The Heart Of The Matter: The Logline

young man at 80s computer

The Logline is the first essential tool necessary to pitch your screenplay. The one sentence Logline presents the concept or hook of your story in miniature. Based on this one sentence, a skilled reader can predict strengths and weaknesses in the screenplay. A logline is merely a by-product of the screenplay. If the screenplay has systemic flaws, these will appear as symptoms within the logline.

The structure of a logline must satisfy the three basic questions of classical drama: Who is the hero? What does he or she  want? And why can’t he or she get it?

A logline must thus present the three key story elements:

  1. ‘Who’ the story is about (protagonist)
  2. ‘What’ does he or she strive for (goal)
  3. ‘What’ stands in his or her way (antagonistic force)

The protagonist’s major goal is the engine of a screenplay, and it must be present in the logline.

The logline must also present the antagonistic force – the story element that prevents the protagonist from reaching his goal.

A logline must convey the action of the story, and carefully chosen words must be used to give the logline B. The most useful word in writing a logline is ‘struggle’, because it presents the goal (and scope) of the story and conveys drama. Conflict (the basis of drama) is inherent in the word ‘struggle’.
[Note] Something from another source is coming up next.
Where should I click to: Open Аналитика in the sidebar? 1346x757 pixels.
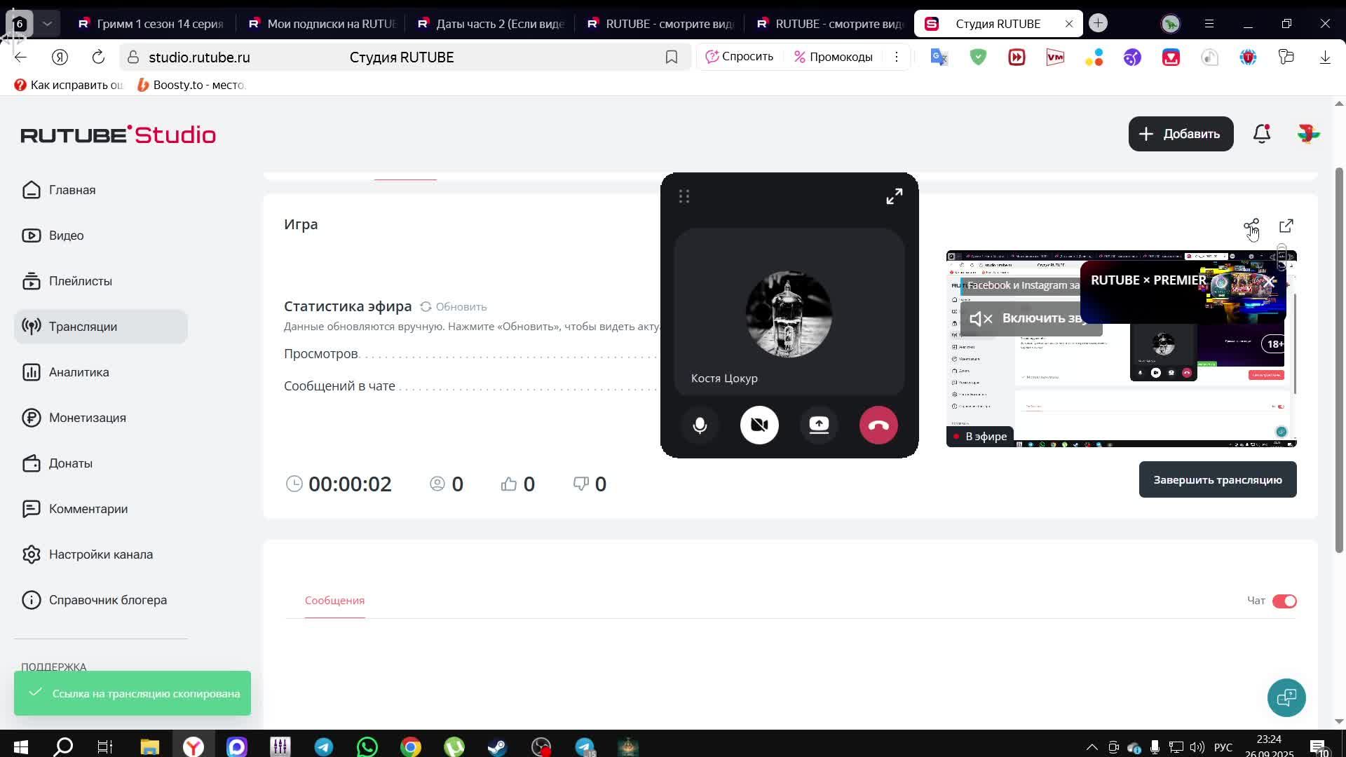(x=79, y=372)
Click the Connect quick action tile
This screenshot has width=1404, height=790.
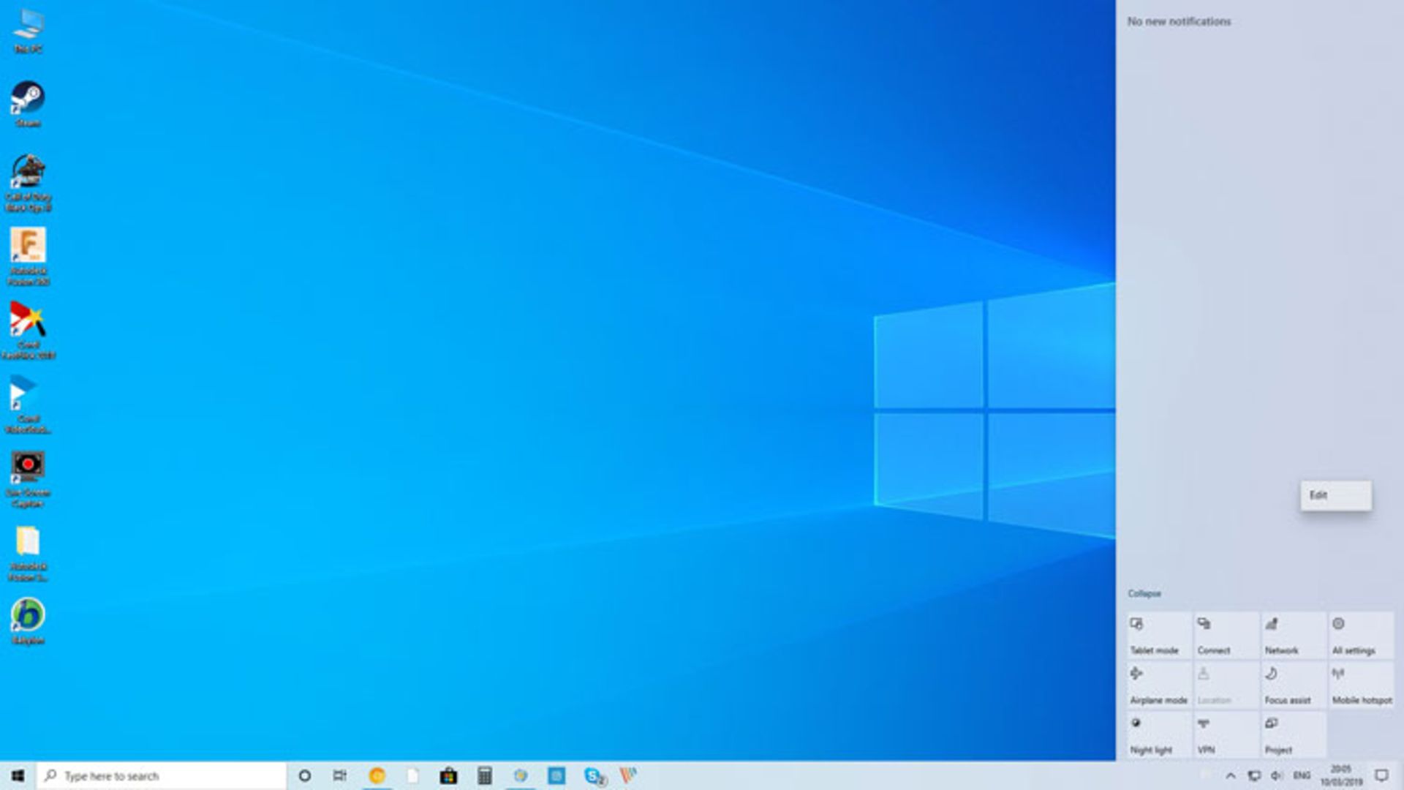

‘After a series of grisly shark attacks, a sheriff struggles to protect his beach community against the bloodthirsty monster, in spite of the greedy chamber of commerce.’ –Jaws

A logline should avoid revealing the script’s conclusion. This should remain part of the intrigue.

Do not confuse a ‘high concept’ with the logline. A high concept is a premise that immediately conveys a movie (with a great deal of conflict) in fewer words than it takes to write a logline.

The high concept for Liar, Liar is a ‘lawyer who cannot tell a lie’. This oxymoron demonstrates an unlikely situation. However, a high concept idea is not a logline, in that it does not offer much in the way of the three key story elements.

A proper logline for Liar, Liar therefore could go:

‘When his son wishes he will only tell the truth an attorney, and pathological liar, is magically compelled to be honest for one day while he struggles to win the biggest case of his career – without telling a lie.’